For a Next.js dashboard backed by Snowflake, the path from warehouse to browser is familiar: a Python service runs the SQL, serializes the result to JSON, and the dashboard fetches it. Most panels render fast enough that the transport never feels like the bottleneck. But two questions had been nagging at me:
- How much does moving from JSON to Arrow Flight over gRPC save?
- Does rewriting the server in Go on top of ADBC give a meaningful jump beyond Python Flight, or is Python Flight already close to the ceiling?
I built three transport variants, ran them through the same Next.js SSR layer against the same Snowflake warehouse, and measured them across five row counts and two query shapes. This post is what came out.
The Three Variants
I refer to them as Variant 1, 2, and 3 throughout. All three serve the same SQL queries. Only the transport changes.
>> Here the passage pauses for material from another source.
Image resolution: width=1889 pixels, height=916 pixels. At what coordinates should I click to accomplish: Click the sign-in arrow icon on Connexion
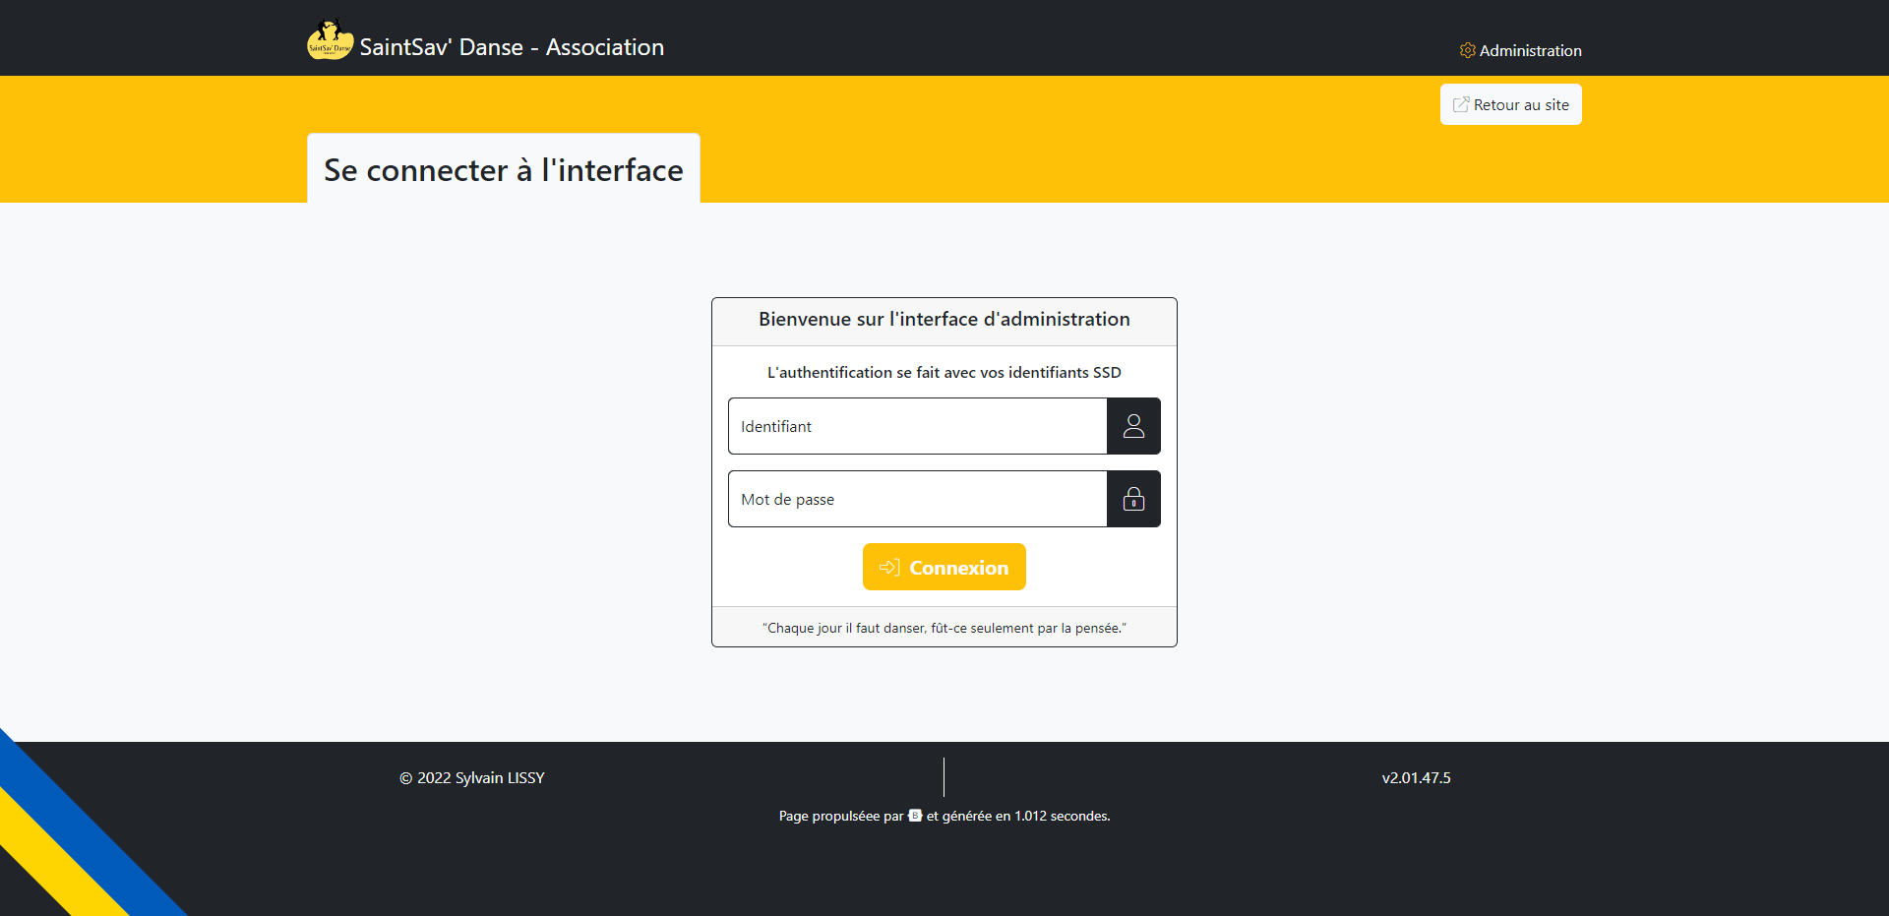click(889, 568)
Variant 1: Python + JSON over HTTP
The control. A FastAPI server runs the query through SQLAlchemy, builds a list of
dicts, and returns json.dumps.
@app.post("/query")
async def query(body: dict):
sql = body["sql"]
params = body.get("params", {})
session = get_bench_session()
try:
result = session.execute(text(sql), params)
columns = list(result.keys())
rows = [dict(zip(columns, row)) for row in result.fetchall()]
finally:
session.close()
payload = json.dumps({"data": rows}, default=str).encode()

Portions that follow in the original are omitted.